CenterPoint complies with, and will continue to comply with, the record-keeping
requirements of Rule 53(a)(2) under the Act, the limitation under Rule 53(a)(3)
under the Act on the use of domestic public-utility company personnel to render
services to EWGs and FUCOs, and the requirements of Rule 53(a)(4) under the Act
concerning the submission of copies of certain filings under the Act to retail
regulatory commissions. Further, none of the circumstances described in Rule
53(b) under the Act has occurred or is continuing. Rule 53(c) under the Act is
by its terms inapplicable to the transactions proposed herein that do not
involve the issue and sale of securities (including guarantees) to finance an
acquisition of an EWG or FUCO.

ITEM 4.   REGULATORY APPROVAL.

          No state or federal commission other than the Commission has
jurisdiction with respect to any of the proposed transactions described in this
Amendment. The proposed issuance and sale of transition bonds is subject to the
approval of the Texas Commission. The T&D Utility's applications to the Texas
Commission are described in Item 1.B.1.

ITEM 5.   PROCEDURE.

          The Applicants request that the Commission's order be issued as soon
as possible, and that there should not be a 30-day waiting period between
issuance of the Commission's order and the date on which the order is to become
effective.

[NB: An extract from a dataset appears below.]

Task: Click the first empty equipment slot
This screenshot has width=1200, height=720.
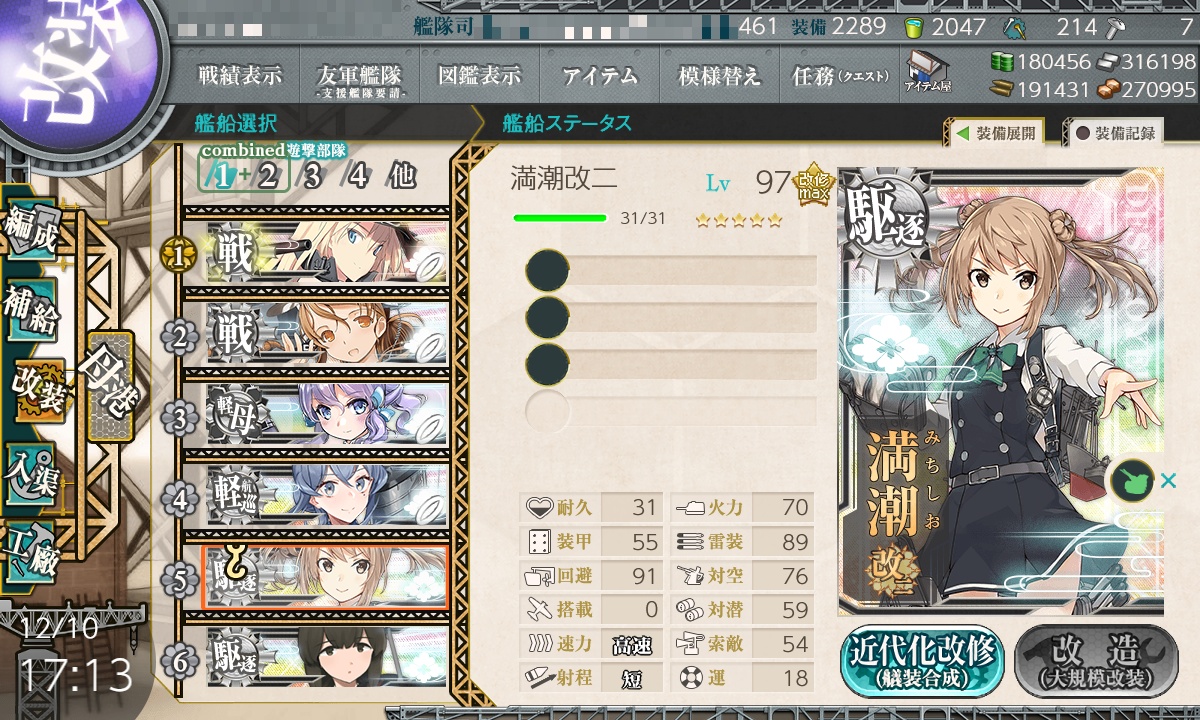Action: click(671, 271)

The Applicants hereby waive a recommended decision by a hearing
officer or any other responsible officer of the Commission and consent that the
Division of Investment Management may assist in the preparation of the
Commission's decision and/or order, unless the Division opposes the matters
proposed herein.

ITEM 6.   EXHIBITS AND FINANCIAL STATEMENTS.

     A.   Exhibits.

          F-1   Opinion of Counsel (to be filed by amendment)

          F-2   Past Tense Opinion of Counsel (to be filed by amendment)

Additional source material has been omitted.